Novamente o silêncio reinou na sala, Rafael aguardou algum sinal do rapaz de capuz, a mulher de preto estava ao seu lado e apertou um de seus ombros.

-Está tudo bem garoto, pode falar...

O rapaz levantou a cabeça lentamente, seu rosto estava molhado e seus olhos vermelhos, ele afastou do rosto alguns tufos de cabelo, e encarou Rafael.

-Meu nome é Lucio ...

Um coral cantou boas vindas ao novo integrante do grupo, "Bem Vindo Lucio ".
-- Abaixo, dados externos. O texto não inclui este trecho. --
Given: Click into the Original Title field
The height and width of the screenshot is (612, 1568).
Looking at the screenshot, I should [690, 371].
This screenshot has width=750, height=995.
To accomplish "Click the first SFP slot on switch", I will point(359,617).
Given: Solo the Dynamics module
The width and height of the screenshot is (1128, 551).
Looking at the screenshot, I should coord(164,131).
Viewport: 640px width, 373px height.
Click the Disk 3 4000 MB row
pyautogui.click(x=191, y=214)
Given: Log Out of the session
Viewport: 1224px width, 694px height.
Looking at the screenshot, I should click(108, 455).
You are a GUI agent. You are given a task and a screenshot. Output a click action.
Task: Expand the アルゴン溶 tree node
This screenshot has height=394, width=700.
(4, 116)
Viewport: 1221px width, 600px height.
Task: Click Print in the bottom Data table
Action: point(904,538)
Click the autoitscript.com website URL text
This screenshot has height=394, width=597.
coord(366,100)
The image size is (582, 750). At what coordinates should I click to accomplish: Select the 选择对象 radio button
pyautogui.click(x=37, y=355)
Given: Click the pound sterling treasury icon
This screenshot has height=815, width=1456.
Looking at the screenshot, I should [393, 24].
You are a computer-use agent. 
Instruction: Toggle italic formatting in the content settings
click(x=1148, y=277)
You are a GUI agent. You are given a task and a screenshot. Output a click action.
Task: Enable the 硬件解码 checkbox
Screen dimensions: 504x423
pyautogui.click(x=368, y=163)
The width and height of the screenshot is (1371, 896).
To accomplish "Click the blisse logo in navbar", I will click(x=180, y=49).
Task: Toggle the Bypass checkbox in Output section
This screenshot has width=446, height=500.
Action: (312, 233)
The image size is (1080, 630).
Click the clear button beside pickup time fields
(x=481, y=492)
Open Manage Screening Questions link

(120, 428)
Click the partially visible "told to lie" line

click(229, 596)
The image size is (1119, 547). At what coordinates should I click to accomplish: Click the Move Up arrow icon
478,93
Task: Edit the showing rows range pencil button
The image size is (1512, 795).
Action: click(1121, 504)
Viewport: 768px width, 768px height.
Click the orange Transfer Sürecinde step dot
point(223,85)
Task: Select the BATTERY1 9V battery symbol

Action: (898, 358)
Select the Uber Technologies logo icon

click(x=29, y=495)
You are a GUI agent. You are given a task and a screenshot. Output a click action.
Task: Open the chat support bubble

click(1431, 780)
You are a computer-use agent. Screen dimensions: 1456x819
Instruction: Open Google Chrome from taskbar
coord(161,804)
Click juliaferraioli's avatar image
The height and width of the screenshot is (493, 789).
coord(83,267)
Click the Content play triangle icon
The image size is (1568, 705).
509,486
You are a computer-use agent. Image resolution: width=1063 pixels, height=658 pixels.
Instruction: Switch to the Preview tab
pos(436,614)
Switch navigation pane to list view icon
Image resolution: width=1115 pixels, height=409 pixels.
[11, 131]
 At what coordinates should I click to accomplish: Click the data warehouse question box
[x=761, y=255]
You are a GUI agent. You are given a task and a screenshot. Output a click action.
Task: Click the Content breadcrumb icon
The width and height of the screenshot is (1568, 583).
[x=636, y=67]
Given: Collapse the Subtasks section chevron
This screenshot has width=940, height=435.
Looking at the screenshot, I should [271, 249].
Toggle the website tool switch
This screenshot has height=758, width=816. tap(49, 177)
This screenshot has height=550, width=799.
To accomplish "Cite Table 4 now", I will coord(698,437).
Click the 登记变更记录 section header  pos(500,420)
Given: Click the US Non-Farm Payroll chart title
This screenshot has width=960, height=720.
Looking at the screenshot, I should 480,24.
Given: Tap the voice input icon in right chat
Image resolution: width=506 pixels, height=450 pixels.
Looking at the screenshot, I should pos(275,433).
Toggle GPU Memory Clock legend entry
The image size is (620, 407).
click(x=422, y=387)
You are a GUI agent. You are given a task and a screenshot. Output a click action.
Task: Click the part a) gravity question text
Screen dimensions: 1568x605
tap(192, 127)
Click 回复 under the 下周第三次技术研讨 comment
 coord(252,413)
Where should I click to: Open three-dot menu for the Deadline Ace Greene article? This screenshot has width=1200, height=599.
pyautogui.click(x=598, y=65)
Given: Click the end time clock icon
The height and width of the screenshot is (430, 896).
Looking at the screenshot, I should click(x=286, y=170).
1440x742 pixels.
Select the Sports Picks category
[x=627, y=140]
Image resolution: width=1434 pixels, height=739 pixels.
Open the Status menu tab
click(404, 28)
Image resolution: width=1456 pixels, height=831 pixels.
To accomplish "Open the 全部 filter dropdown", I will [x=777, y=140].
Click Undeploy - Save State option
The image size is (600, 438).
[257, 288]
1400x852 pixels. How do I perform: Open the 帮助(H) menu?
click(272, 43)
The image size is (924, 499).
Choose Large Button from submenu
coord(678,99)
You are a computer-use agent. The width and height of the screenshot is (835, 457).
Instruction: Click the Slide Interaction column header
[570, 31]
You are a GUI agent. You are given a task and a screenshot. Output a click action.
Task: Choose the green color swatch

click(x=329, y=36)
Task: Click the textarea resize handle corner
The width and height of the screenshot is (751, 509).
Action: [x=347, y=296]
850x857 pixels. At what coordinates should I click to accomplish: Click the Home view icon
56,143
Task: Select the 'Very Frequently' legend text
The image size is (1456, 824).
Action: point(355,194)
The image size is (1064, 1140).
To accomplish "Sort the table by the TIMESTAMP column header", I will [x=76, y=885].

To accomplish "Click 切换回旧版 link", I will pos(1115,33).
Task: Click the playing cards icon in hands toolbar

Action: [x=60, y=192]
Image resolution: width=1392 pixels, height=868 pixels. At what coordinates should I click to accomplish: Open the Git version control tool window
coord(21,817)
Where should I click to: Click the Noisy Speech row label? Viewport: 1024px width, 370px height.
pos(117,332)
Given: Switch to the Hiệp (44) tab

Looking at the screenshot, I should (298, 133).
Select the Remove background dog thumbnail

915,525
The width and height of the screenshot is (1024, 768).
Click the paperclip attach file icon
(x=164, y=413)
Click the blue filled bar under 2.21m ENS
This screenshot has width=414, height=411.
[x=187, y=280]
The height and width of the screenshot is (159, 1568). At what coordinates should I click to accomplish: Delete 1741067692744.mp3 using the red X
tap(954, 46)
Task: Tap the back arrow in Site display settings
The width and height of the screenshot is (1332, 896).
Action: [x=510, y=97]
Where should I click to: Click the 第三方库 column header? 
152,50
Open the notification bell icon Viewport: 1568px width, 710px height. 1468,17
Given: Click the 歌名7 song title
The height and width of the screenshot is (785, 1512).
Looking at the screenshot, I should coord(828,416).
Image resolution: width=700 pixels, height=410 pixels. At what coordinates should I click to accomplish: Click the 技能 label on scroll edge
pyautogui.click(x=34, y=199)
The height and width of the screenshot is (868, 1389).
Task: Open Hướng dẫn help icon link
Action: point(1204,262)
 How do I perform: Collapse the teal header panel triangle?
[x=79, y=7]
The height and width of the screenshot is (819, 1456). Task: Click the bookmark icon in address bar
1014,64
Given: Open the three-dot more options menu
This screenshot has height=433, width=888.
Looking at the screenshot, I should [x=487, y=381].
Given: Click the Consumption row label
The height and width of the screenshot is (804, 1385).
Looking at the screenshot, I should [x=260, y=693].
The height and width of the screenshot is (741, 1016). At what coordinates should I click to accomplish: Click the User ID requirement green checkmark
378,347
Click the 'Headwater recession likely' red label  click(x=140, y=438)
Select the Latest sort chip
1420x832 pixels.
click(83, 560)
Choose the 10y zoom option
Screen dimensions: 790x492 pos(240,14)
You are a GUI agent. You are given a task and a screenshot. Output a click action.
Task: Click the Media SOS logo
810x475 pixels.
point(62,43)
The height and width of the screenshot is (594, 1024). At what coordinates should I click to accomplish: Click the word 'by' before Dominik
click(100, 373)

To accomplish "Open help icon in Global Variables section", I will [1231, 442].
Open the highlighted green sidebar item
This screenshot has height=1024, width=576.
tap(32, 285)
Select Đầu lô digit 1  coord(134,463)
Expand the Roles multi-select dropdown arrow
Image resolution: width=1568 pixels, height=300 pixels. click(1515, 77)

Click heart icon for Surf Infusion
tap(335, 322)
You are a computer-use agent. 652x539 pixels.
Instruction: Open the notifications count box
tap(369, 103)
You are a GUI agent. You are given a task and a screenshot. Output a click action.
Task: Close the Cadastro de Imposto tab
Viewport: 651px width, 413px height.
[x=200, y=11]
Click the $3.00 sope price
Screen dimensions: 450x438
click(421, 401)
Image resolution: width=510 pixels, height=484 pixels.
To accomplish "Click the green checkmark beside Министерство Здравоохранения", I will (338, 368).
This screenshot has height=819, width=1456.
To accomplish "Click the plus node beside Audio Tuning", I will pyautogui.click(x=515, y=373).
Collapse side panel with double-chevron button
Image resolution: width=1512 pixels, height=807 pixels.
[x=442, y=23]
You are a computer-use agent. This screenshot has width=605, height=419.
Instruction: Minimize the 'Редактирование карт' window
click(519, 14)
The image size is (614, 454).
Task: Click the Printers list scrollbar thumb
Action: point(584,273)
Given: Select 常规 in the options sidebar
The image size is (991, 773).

- E qual a sua idade Lucio ? Perguntou Rafael.

-23 anos.

-Há algo mais que gostaria de compartilhar conosco Lucio ?

Lucio não respondeu, apenas ficou imóvel. Olhava para todos da sala que o encaravam e sentiu-se desconfortável, não queria estar ali.

Uma garota levantou a mão, ela estava sentada na cadeira em frente a Lucio , do outro lado da sala.

-Sim, Helen! Respondeu Rafael.

-Acho que deveríamos dar um tempo a ele.

Rafael voltou à atenção para Lucio .

- É o que deseja, Lucio ?

Lucio apenas abaixou a cabeça e cruzou os braços.

-Bom, leve o tempo que for preciso. O que acham de um intervalo?

Todos concordaram e levantaram de suas cadeiras. No fundo da sala havia mesas com garrafas de café, bolos e biscoitos. Algumas pessoas foram para as mesas dos aperitivos, outras formaram duplas ou grupinhos para conversarem. Lucio se aproximou da porta de saída, mas foi abordado por Helen que segurou seu braço por trás.

-Oi, meu nome é Helen. E você é o Lucio , é eu já sei.

Ela estendeu a mão, mas Lucio não a cumprimentou.

-O que você quer? Perguntou Lucio ríspido.

-Bom, eu acho que pra mim já deu hoje, aí vi que você também estava saindo.

Lucio abriu a porta e saiu sem esperar Helen terminar de falar. Ela o seguiu com passos rápidos. O clima do lado de fora estava fechado, nuvens negras cobriam o céu.

-Ei, você não tá a fim de tomar um café? Tem uma cafeteria aqui perto que é ótima! Eu pago.

-Não tô afim. Lucio seguiu caminhando,

-Você tem algo melhor pra fazer agora?

Lucio parou de andar e a encarou.

-Eu tenho quase certeza que você é do tipo que só toma submarino.

Lucio parecia ofendido, levantou as sobrancelhas e franziu a testa.

-Eu tenho cara de criança por acaso?

-Olha não é por nada não, mas tem sim.

Helen riu e Lucio imitou sua risada de uma maneira arrogante, o que fez a garota rir ainda mais.

Enquanto Lucio e Helen discutiam uma leve garoa caía sobre eles. Chuva que então foi aumentando aos poucos e provocando relâmpagos e trovões estrondosos que fez os dois correrem para a cafeteria em busca de abrigo.